### [Vorliegender Text]
------------------------------------------------------------------------
(Paris) Frankreich lehrt, wie sich die Welt dreht und verwirrt. Für eine Vizebürgermeisterin, Sozialistin und „praktizierende Mohammedanerin“ fordert die Staatsanwaltschaft drei Monaten Gefängnis, weil sie sich geweigert hatte, eine „Homo-Ehe“ zu schließen.
Sabrina Hout wurde bei den Kommunalwahlen 2014 für die regierende Sozialistische Partei von Staatspräsident Francoise Hollande in den Gemeinderat des VIII. Secteur von Marseille gewählt. Eigentlich sollte der Fall mit einer Abmahnung erledigt sein. Doch es kam anders. Die Marseiller Staatsanwältin Marie Blanche Regnier fordert drei Monate Gefängnis und eine Strafgeld von 1.500 Euro wegen „Diskriminierung aufgrund der sexuellen Orientierung“. Die junge Bezirks-Vizebürgermeisterin in der nach Paris zweitgrößten Stadt Frankreichs bezeichnet sich selbst als „praktizierende Mohammedanerin“ und verlangt „Respekt für ihre religiösen Überzeugungen“.
„Homo-Ehen“-Gesetz sieht keine Gewissensverweigerung vor
Sabrina Hout ist der erste Fall in Frankreich, wo ein Staatsvertreter vor Gericht gestellt wird, seit 2013 die Sozialistische Partei, der Hout angehört, die „Homo-Ehe“ (Marriage pour tous) legalisierte. Das von Staatspräsident Hollande gewollte Gesetz sieht keine Klausel für die Gewissensverweigerung vor.
Als sich am 16. August 2014 zwei Lesben im Rathaus des VIII. Secteur einfanden, um eine „Homo-Ehe“ einzugehen, bat Hout, die für den Bereich Familie zuständig ist, einen anderen Gemeinderat, sie zu vertreten. Das wäre allerdings aus rechtlichen Gründen nicht möglich gewesen. Hout mußte daher die entsprechenden Dokumente für das Paar unterzeichnen, ließ sich aber an der eigentlichen Zeremonie mit dem formalen Akt vertreten.
„Statt Katholiken und Faschisten hatten wir junge, moderne, linke Mohammerdanerin vor uns“
Die Vizebürgermeisterin wurde hausintern denunziert. Die „Homo-Ehe“ der Lesben wurde zunächst annulliert, dann nachträglich bestätigt. Die Folge war, daß sie gegen die Vizebürgermeisterin Anzeige erstatteten. Bezirksbürgermeisterin Samia Ghali, algerischer Abstammung, ebenfalls Mohammedanerin und Sozialistin wie Hout, entzog ihrer Kollegin alle Zuständigkeiten. Die Staatsanwaltschaft leitete ein Verfahren wegen Urkundefälschung ein.
------------------------------------------------------------------------
### [Bereitgestelltes Material]

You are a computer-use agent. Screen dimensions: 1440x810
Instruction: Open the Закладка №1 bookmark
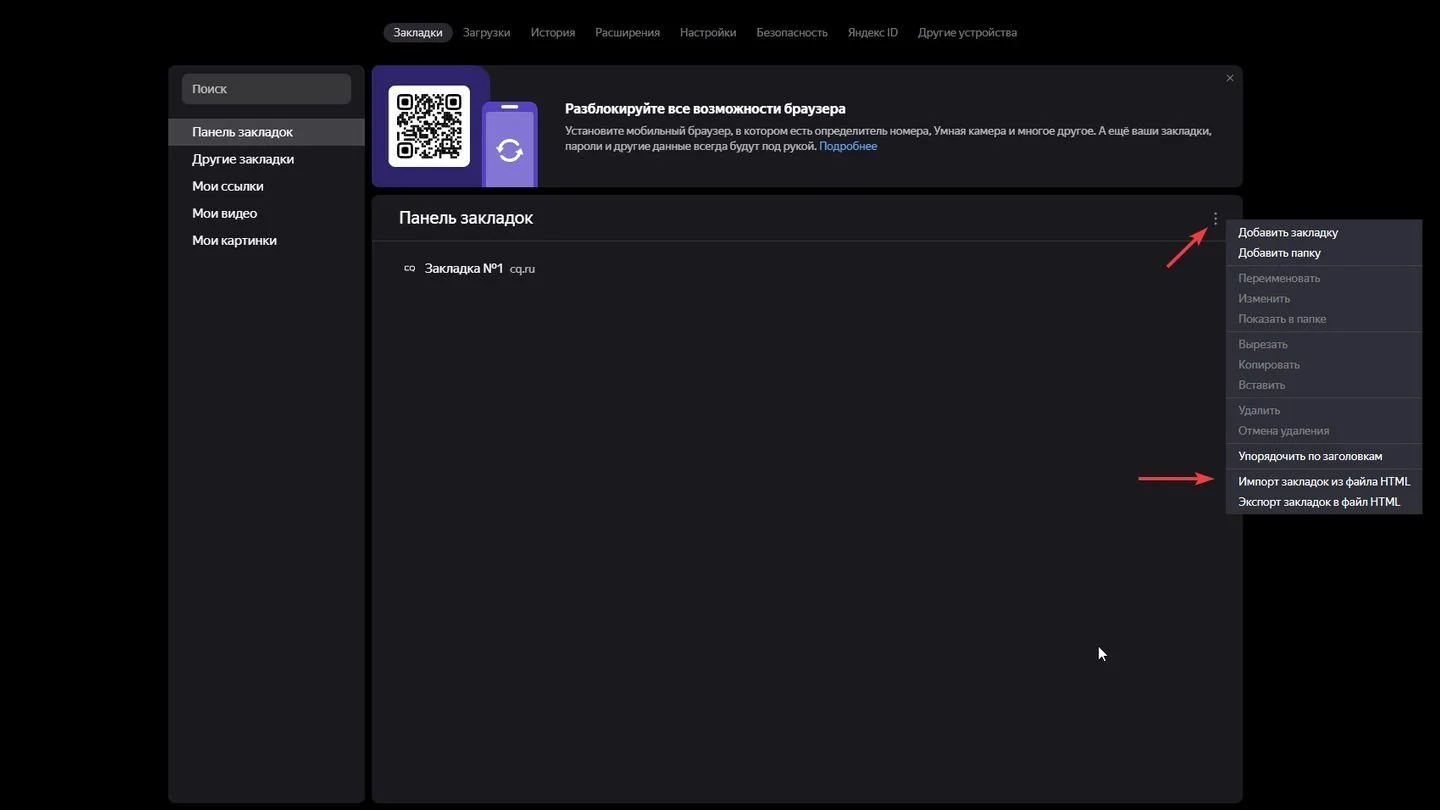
------------------------------------------------------------------------
### [Aufgaben]
1. Zähle alle Angaben auf, mit denen der Text über den Fall Sabrina Hout die Bezirksbürgermeisterin Samia Ghali beschreibt.
2. Wie hoch ist laut dem Text über den Fall Sabrina Hout das Strafgeld, das die Marseiller Staatsanwältin fordert?

### [Lösungen]
1. Bezirksbürgermeisterin, algerischer Abstammung, Mohammedanerin, Sozialistin

2. 1.500 Euro